Per il pubblico, la ricerca offre una prospettiva futura: strumenti poco invasivi potrebbero facilitare il monitoraggio nel tempo, specialmente per controlli ripetuti. Tuttavia, non significa che basti una lacrima per comprendere la salute cerebrale; piuttosto, indica che si stanno cercando strade meno scomode e più accessibili.
È importante essere cauti. Lo studio è stato condotto in laboratorio e non su persone in un contesto clinico reale. Il sensore è stato testato principalmente in soluzioni controllate e in lacrime artificiali, non su campioni umani. Inoltre, anche se un sensore misura bene la dopamina in un liquido, ciò non basta a dimostrare che possa diagnosticare malattie come il Parkinson. Ci sono molteplici passaggi da compiere per confermare l’affidabilità clinica di questa tecnologia.

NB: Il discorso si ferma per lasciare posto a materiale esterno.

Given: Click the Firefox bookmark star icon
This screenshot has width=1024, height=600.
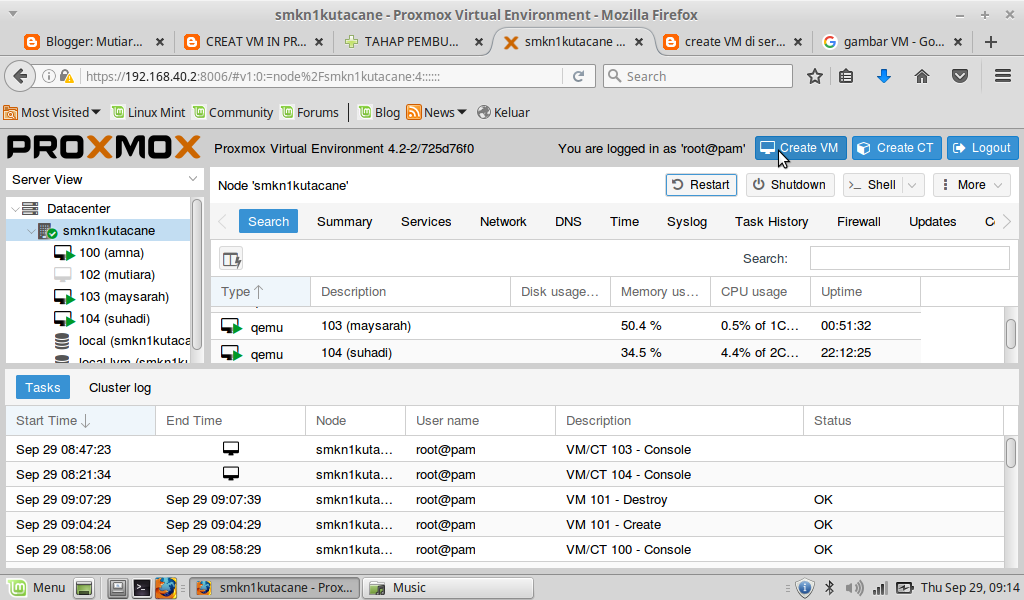Looking at the screenshot, I should pyautogui.click(x=814, y=76).
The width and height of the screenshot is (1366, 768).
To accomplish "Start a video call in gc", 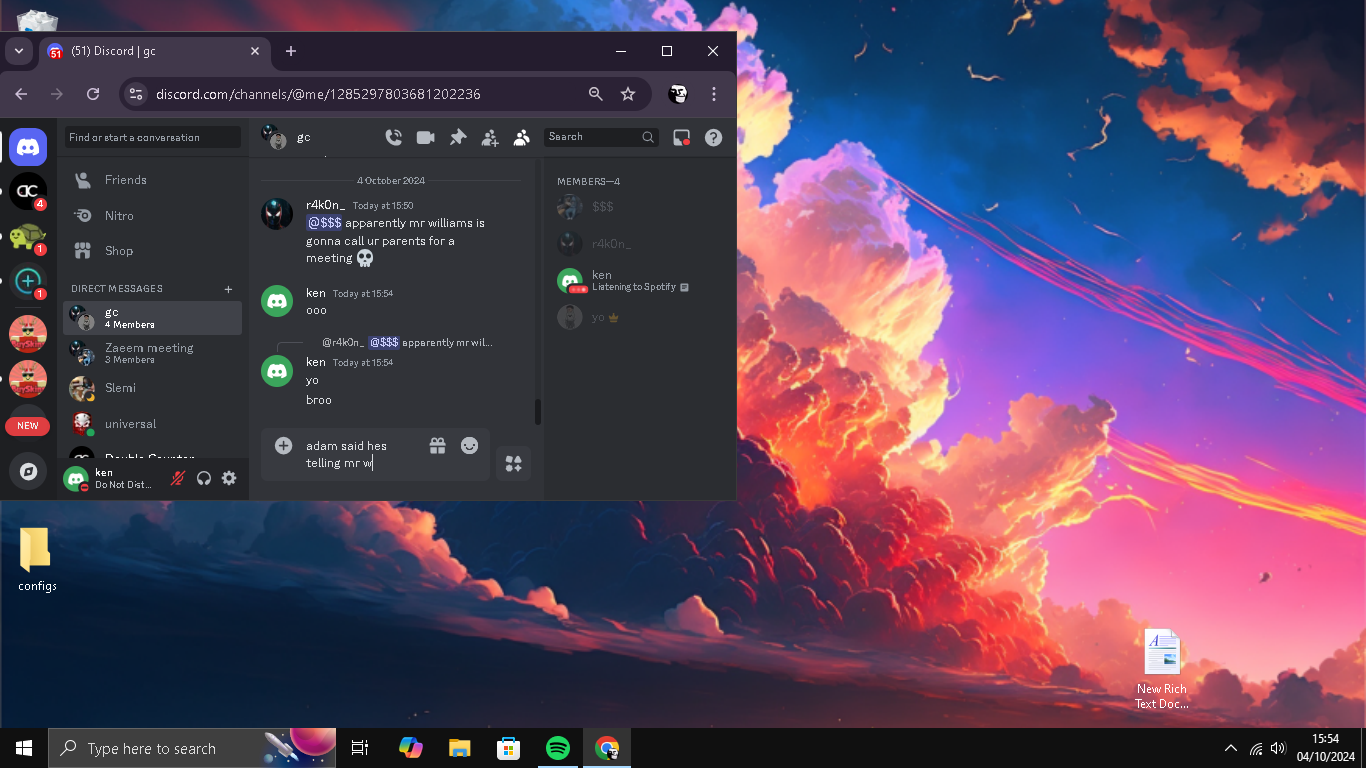I will coord(426,138).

In sintesi, siamo di fronte a una tecnologia promettente, non a un test pronto per l’uso quotidiano. La ricerca suggerisce che rilevare la dopamina in modo non invasivo potrebbe essere possibile, almeno in condizioni controllate. Se leggi titoli entusiasti su “diagnosi dalle lacrime”, è bene fermarsi un attimo: questa ricerca non cambia le scelte di salute attuali, ma offre spunti su come la diagnostica potrebbe evolvere in futuro, diventando meno invasiva e più integrata nei controlli di routine.
Fonte scientifica: Paper originale: Toward Non-Invasive Neurological Biomarker Monitoring: Dopamine Sensing in Tears with Laser-Induced Graphene Electrochemical Sensors, Rivista: ACS Omega, DOI: 10.1021/acsomega.6c03287.